Calcium hydroxide is a strong base often used in industrial and chemical applications. It dissociates completely in water, which means it breaks down into its ions:\[\text{Ca(OH)}_2(s) \rightleftharpoons \text{Ca}^{2+}(aq) + 2 \text{OH}^-(aq)\]When dissolved, \(\text{Ca(OH)}_2\) provides one calcium ion and two hydroxide ions per formula unit. The presence of these hydroxide ions is significant because it leads to an increase in the pH of the solution.
Calcium hydroxide's reactivity with acids, forming salts and water, makes it valuable in neutralization processes. Its usage spans construction, wastewater treatment, and food preparation. Understanding its solubility and ionization is vital for applications requiring precise pH control.
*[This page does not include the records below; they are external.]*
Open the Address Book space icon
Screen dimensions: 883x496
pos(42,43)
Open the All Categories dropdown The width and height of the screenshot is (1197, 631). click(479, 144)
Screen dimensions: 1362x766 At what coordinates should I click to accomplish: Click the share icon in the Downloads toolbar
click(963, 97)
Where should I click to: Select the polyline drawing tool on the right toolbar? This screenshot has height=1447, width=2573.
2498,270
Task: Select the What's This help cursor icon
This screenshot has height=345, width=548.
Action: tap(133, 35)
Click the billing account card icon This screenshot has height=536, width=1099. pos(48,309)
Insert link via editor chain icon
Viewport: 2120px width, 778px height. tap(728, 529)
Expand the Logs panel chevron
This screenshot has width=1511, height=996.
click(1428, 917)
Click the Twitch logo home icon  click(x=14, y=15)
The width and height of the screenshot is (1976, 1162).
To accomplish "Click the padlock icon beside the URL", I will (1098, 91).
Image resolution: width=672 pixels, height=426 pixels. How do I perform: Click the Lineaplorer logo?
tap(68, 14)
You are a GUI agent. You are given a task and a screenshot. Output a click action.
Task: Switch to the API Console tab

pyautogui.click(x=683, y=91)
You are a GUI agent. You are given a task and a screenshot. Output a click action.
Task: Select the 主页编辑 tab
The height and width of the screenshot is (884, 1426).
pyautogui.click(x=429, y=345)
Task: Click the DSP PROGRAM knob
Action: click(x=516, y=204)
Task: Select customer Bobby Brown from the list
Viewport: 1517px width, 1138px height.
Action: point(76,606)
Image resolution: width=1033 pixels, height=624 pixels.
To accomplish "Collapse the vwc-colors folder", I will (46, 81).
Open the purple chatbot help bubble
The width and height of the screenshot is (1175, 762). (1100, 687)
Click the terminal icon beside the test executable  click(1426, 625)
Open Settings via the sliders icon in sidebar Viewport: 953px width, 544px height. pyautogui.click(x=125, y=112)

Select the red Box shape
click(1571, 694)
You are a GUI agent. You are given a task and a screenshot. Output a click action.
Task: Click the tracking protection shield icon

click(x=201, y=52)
A balanced chemical equation is fundamental in chemistry because it represents the conservation of matter. It ensures that the number of atoms for each element is the same on both sides of the reaction. For the dissociation of \(\text{Ca(OH)}_2\), the balanced equation:\[\text{Ca(OH)}_2(s) \rightleftharpoons \text{Ca}^{2+}(aq) + 2 \text{OH}^-(aq)\]indicates that every molecule of dissolved \(\text{Ca(OH)}_2\) yields one calcium ion and two hydroxide ions.
In this particular exercise, one must understand this stoichiometric relationship as it has a direct impact on calculating the pOH and, consequently, the pH. Each mole of \(\text{Ca(OH)}_2\) releasing two moles of \(\text{OH}^-\) is pivotal for determining the basic nature of the solution.